Als der Junge später einmal losgebunden wird und noch gehen kann, fordert einer der Männer dazu auf, den Jungen weiter zu verprügeln. Seine Knochen seien ja noch nicht gebrochen. Eine Autopsie der Polizei stellte später 64 verschiedene Verletzungen fest, wobei die Kopfverletzungen letztlich tödlich waren.

Selbstjustiz in Südasien nicht ungewöhnlich

Die Eltern erklärten, ihr Sohn sein kein Dieb gewesen. Sie hatten erst von seinem Schicksal erfahren, als sie ihn bei der Polizei vermisst melden wollten.

Fälle von Selbstjustiz sind in Südasien nicht so ungewöhnlich.
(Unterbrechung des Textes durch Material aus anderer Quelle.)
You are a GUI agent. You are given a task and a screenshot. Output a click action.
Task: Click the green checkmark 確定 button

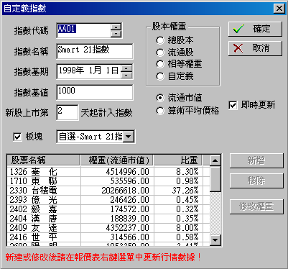pyautogui.click(x=255, y=29)
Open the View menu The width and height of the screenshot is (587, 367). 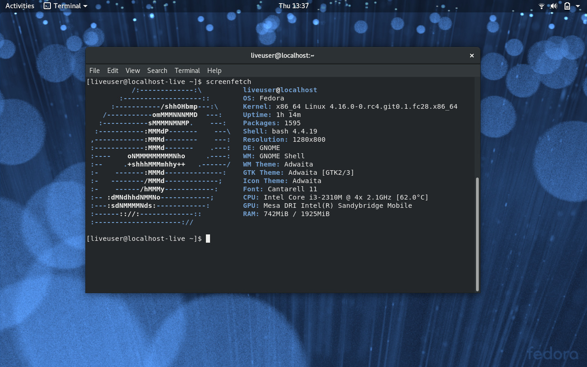(133, 71)
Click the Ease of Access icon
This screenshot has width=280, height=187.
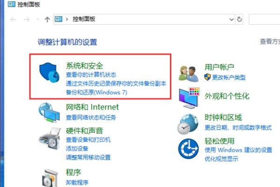(x=189, y=149)
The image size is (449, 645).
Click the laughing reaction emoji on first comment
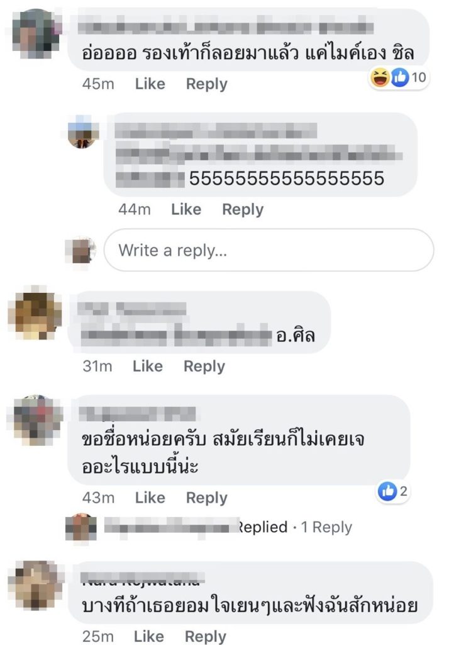[x=380, y=77]

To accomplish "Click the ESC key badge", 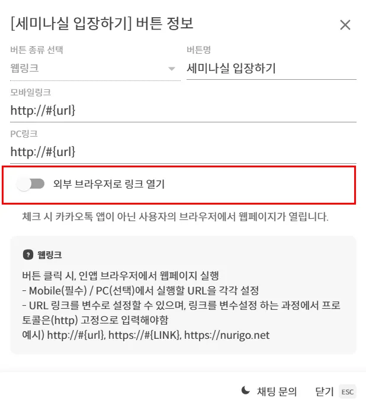I will coord(348,391).
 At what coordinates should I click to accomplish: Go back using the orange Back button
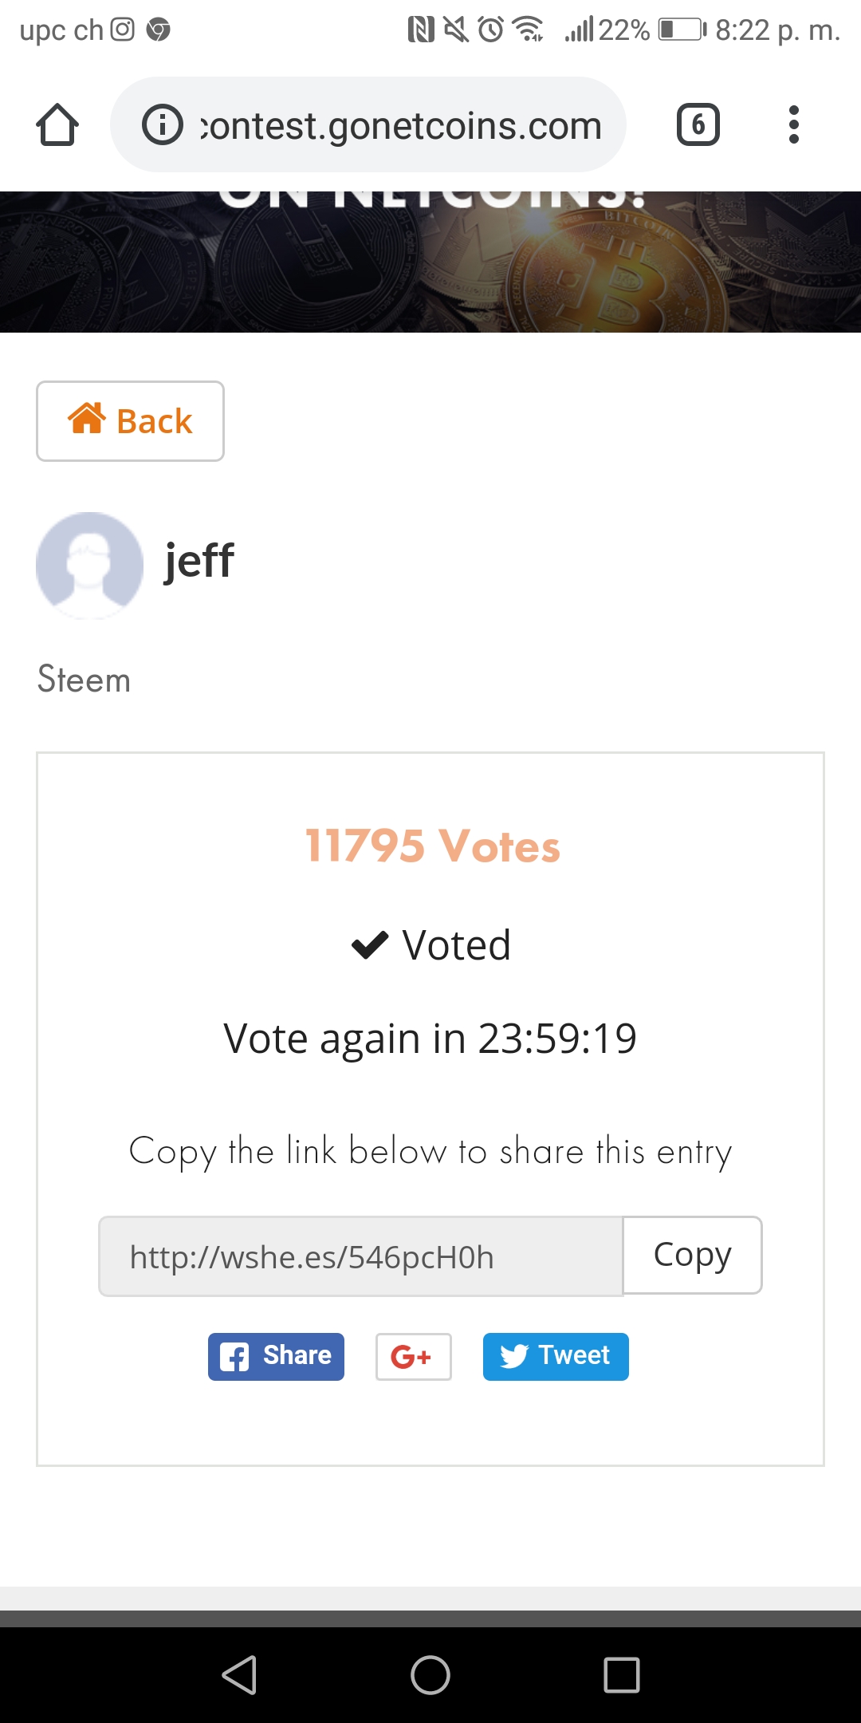[x=130, y=421]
Besonders an diesem Fall ist jedoch, dass es sich bei dem Opfer noch um ein Kind handelt und die Täter ihren Lynchmord einschließlich des Flehens des Opfers um sein Leben gefilmt und bei Facebook gepostet haben. Dies dokumentiert den Irrsinn der Tat.

Doch ganz offenbar sehen auch viele derjenigen, die gegen den Lynchmord protestieren, die Todesstrafe für die Täter als gerecht an. Zwar ist die Befürchtung nicht unberechtigt, dass sich Täter bei der Justiz freikaufen können.

Doch letztlich dürfte wohl nur eine Justiz- und Polizeireform den Teufelskreis aus Selbstjustiz und als willkürlich empfundenen drakonischen Strafen durchbrechen.